Assim, uma sociedade com uma actividade portuária que aluga uma grua a uma
vila portuária deve reintegrar no lucro das suas actividades metade das rendas
pagas pela grua.
- 28.
- Seguidamente, o Governo alemão, tal como, de resto, o Finanzamt, alega que, na
falta de harmonização dos impostos indirectos, a situação de um locador
estabelecido noutro Estado-Membro que não está sujeito ao imposto comercial
sobre o capital e o lucro de exploração não pode ser comparada à de um locador
estabelecido na Alemanha e sujeito a esse imposto, de modo que podem ser
aplicadas a estas situações regras diferentes.
- 29.
- Com efeito, um locador estabelecido noutro Estado-Membro pode, pelo facto de
não estar sujeito ao imposto comercial sobre o capital e o lucro de exploração,
pedir ao locatário uma renda menos elevada. Em contrapartida, um locador
estabelecido na Alemanha e sujeito ao imposto comercial sobre o capital e lucro
de exploração integra essa carga fiscal no montante da renda, repercutindo-o,
assim, no locatário.
- 30.
- As reintegrações previstas nos artigos 8.°, ponto 7, e 12.°, n.° 2, ponto 2, da GewStg
compensam, a nível do locatário, a renda menos elevada paga ao locador
estabelecido noutro Estado-Membro. Este último não sofre, todavia, qualquer
desvantagem concorrencial devida a essas reintegrações. Com efeito, nos dois casos,
o encargo económico que o imposto comercial sobre o capital e o lucro de
exploração representa é idêntico e é suportado, em definitivo, pelo locatário
estabelecido na Alemanha.
- 31.
- Finalmente, o Governo alemão indica que as reintegrações previstas nos artigos 8.°,
ponto 7, e 12.°, n.° 2, da GewStg têm por objectivo garantir que as rendas e o valor
dos bens económicos alugados não estejam sujeitos mais do que uma vez ao
imposto comercial sobre o capital e o lucro de exploração, independentemente da
questão de saber se o locador está estabelecido na Alemanha ou noutro
Estado-Membro. Uma reintegração do montante das rendas e do valor dos
elementos do património alugados na matéria colectável do locatário, quando o
locador está sujeito ao imposto comercial sobre o capital e o lucro de exploração
levaria a uma dupla tributação das rendas e dos elementos do património.
- 32.
- Deve dizer-se, antes demais, que, embora, no estado actual do direito comunitário,
a matéria dos impostos directos não se encontre, como tal, incluída na esfera de
competências da Comunidade, não é menos certo que os Estados-Membros devem
exercer as competências que detêm respeitando o direito comunitário (v.,
nomeadamente, o acórdão de 14 de Fevereiro de 1995, Schumacker, C-279/93,
Colect., p.
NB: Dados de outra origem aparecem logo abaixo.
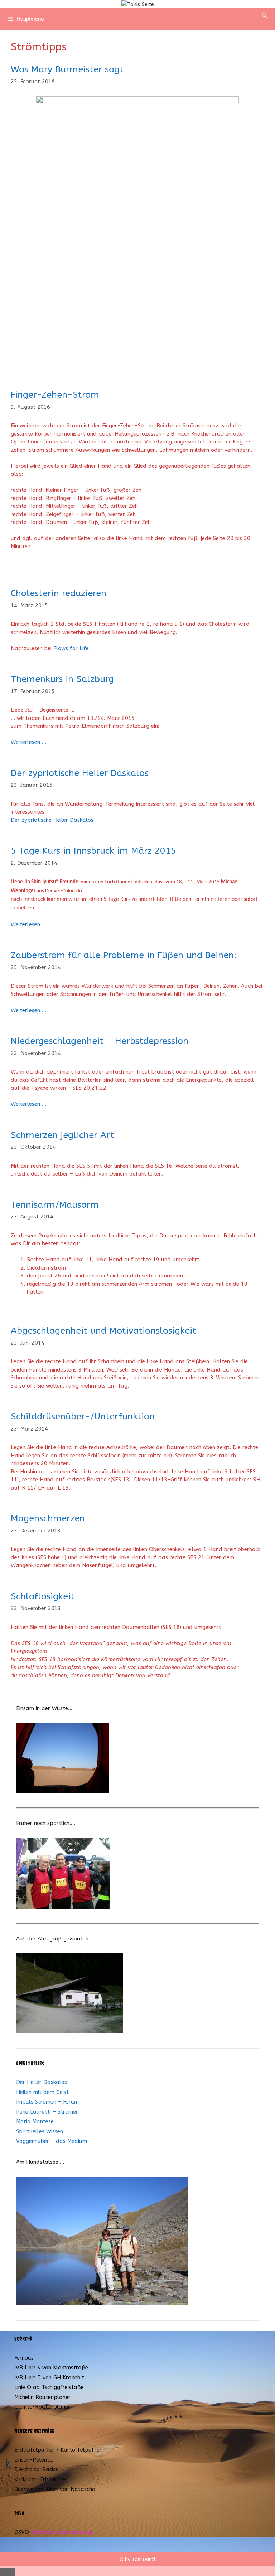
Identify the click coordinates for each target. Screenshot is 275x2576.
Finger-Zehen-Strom (55, 394)
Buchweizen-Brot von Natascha (55, 2489)
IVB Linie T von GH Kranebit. (50, 2377)
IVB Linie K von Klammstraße (51, 2367)
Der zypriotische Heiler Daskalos (80, 773)
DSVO (21, 2532)
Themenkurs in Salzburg (62, 679)
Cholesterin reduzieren (58, 593)
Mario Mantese (35, 2121)
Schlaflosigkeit (42, 1596)
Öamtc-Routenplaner (42, 2407)
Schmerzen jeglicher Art (62, 1135)
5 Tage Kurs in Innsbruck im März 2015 (93, 850)
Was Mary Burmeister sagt (67, 69)
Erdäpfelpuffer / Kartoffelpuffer (58, 2450)
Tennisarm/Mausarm (55, 1204)
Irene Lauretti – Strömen (47, 2112)
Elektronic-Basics (36, 2469)
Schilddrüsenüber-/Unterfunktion (83, 1416)
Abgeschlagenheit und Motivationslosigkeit (103, 1330)
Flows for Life (71, 648)
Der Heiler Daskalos (41, 2082)
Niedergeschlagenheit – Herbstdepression (99, 1041)
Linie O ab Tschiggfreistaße (49, 2387)
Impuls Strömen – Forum (47, 2102)
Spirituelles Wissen (39, 2131)
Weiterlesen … (28, 742)
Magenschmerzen (48, 1518)
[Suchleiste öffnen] (264, 15)
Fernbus (24, 2358)
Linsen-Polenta (33, 2460)
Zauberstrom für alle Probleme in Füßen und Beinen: (123, 955)
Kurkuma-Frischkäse (40, 2479)
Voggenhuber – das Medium (51, 2141)
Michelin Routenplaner (42, 2397)
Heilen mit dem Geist (42, 2092)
I-225, n.° 21).
- 33.
- Constituindo o leasing um serviço na acepção do artigo 60.° do Tratado CE (actual
artigo 50.° CE), deve recordar-se, seguidamente, que, em conformidade com
jurisprudência do Tribunal de Justiça, o artigo 59.° do Tratado exige, não apenas
a eliminação de qualquer discriminação do prestador em razão da sua
nacionalidade, mas também a supressão de qualquer restrição à livre prestação de
serviços imposta com fundamento no facto de o prestador estar estabelecido num
Estado-Membro que não aquele em que a prestação é efectuada (acórdão de 4 de
Dezembro de 1986, Comissão/Alemanha, 205/84, Colect., p. 3755, n.° 25, e de 26
de Fevereiro de 1991, Comissão/Itália, C-180/89, Colect., p. I-709, n.° 15).
- 34.
- Além disso, segundo uma jurisprudência constante, o artigo 59.° do Tratado confere
direitos, não apenas ao próprio prestador de serviço, mas também ao destinatário
desses serviços (v., designadamente, acórdãos de 31 de Janeiro de 1984, Luisi e
Carbone, 286/82 e 26/83, Recueil, p. 377, e Svensson e Gustavsson, já referido). A
Eurowings pode, portanto, como destinatário dos serviços de leasing, invocar os
direitos subjectivos que esta disposição lhe confere.
- 35.
- A este respeito, deve dizer-se que, no processo principal, a obrigação de proceder
às reintegrações previstas nos artigos 8.°, ponto 7, e 12.°, n.° 2, da GewStg se aplica
sempre às empresas alemãs que alugam bens a locadores estabelecidos noutro
Estado-Membro, nunca estando estes sujeitos ao imposto comercial sobre o capital
e o lucro de exploração, ao passo que a obrigação de proceder às referidas
reintegrações não se aplica, na maior parte dos casos, às empresas alemães que
alugam bens a locadores estabelecidos na Alemanha, estando estes últimos
normalmente sujeitos ao referido imposto, salvo nas raras hipóteses mencionadas
nos n.os 26 a 28 do presente acórdão.
- 36.
- A legislação em causa no processo principal fixa, portanto, um regime fiscal
diferente, na grande maioria dos casos, consoante o prestador de serviços está
estabelecido na Alemanha ou noutro Estado-Membro.
- 37.
- Além disso, tal como salientou o órgão jurisdicional de reenvio, esta legislação
prevê, para as empresas alemãs que tomam de locação bens de locadores
estabelecidos noutros Estados-Membros, um regime fiscal menos favorável,
susceptível de os dissuadir de recorrerem a esses locadores.
- 38.
- Com efeito, tal como indicou a Eurowings, sem ser contraditada neste ponto pelo
Governo alemão, o locatário, no âmbito dum leasing alemão, está, regra geral,
isento pelo simples facto da sujeição do locador ao imposto comercial sobre o
capital e o lucro de exploração, quaisquer que sejam as possibilidades que este
último tenha de escapar a uma tributação efectiva. Resulta do processo principal
que o locador dispõe de diversos meios para reduzir o imposto efectivamente pago,
tais como, nomeadamente, a tomada em conta do valor contabilístico e não do
valor comercial dos bens, a reintegração de metade e não da totalidade das dívidas
a longo prazo, o recurso ao financiamento pré-determinado da compra de bens,
com vista a reduzir o capital de exploração, e a tomada em conta apenas do lucro
real efectuado a partir de bens alugados na Alemanha e não da metade das rendas.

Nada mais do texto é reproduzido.